Can you write out the listing again, starting with the line that contains "The height and width of the screenshot is (1091, 1120)." and going on through the line that contains "[x=128, y=238]", switching "screenshot" to "screen image" and leaving everything else unchanged?

◆ Input data:

++++

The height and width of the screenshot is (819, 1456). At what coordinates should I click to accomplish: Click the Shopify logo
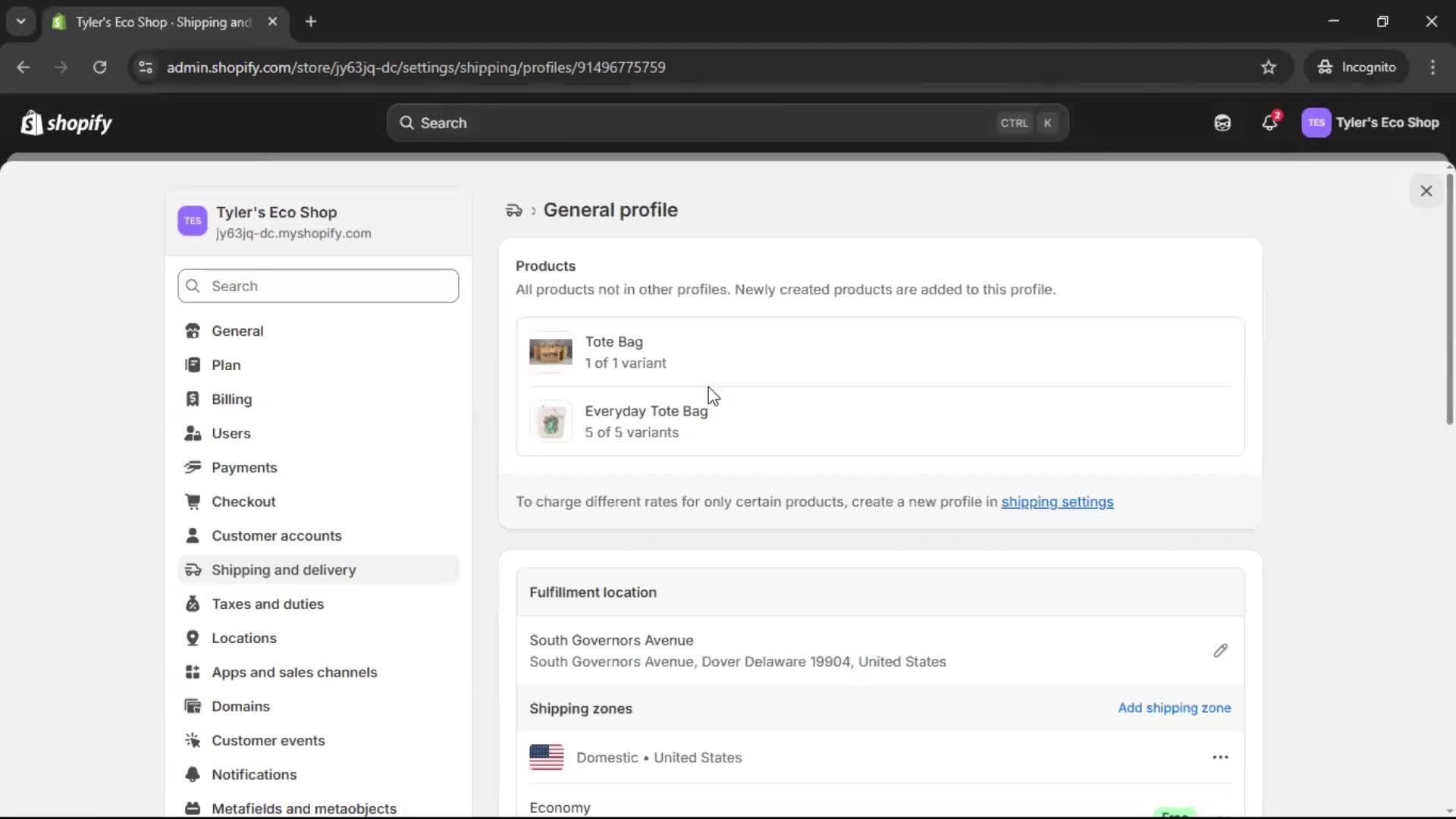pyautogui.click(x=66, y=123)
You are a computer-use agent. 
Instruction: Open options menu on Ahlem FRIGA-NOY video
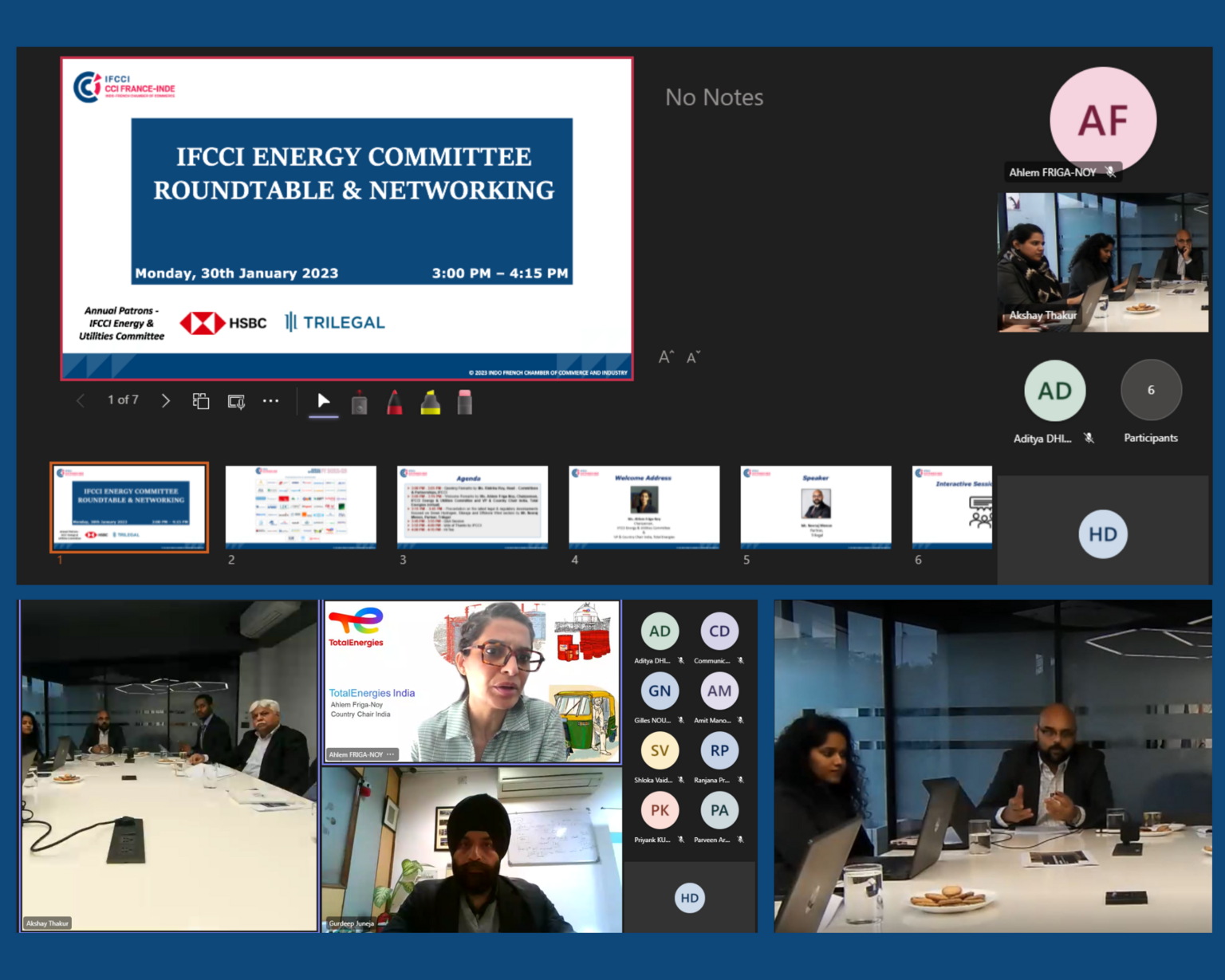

++++

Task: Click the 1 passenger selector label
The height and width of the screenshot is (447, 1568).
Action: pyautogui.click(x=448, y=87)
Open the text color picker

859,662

++++

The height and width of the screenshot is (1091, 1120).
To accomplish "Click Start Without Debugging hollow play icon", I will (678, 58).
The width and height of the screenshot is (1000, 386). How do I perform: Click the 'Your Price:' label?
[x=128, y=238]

++++

◆ Reply:
The height and width of the screen image is (1091, 1120).
To accomplish "Click Start Without Debugging hollow play icon", I will (678, 58).
The width and height of the screen image is (1000, 386). How do I perform: Click the 'Your Price:' label?
[x=128, y=238]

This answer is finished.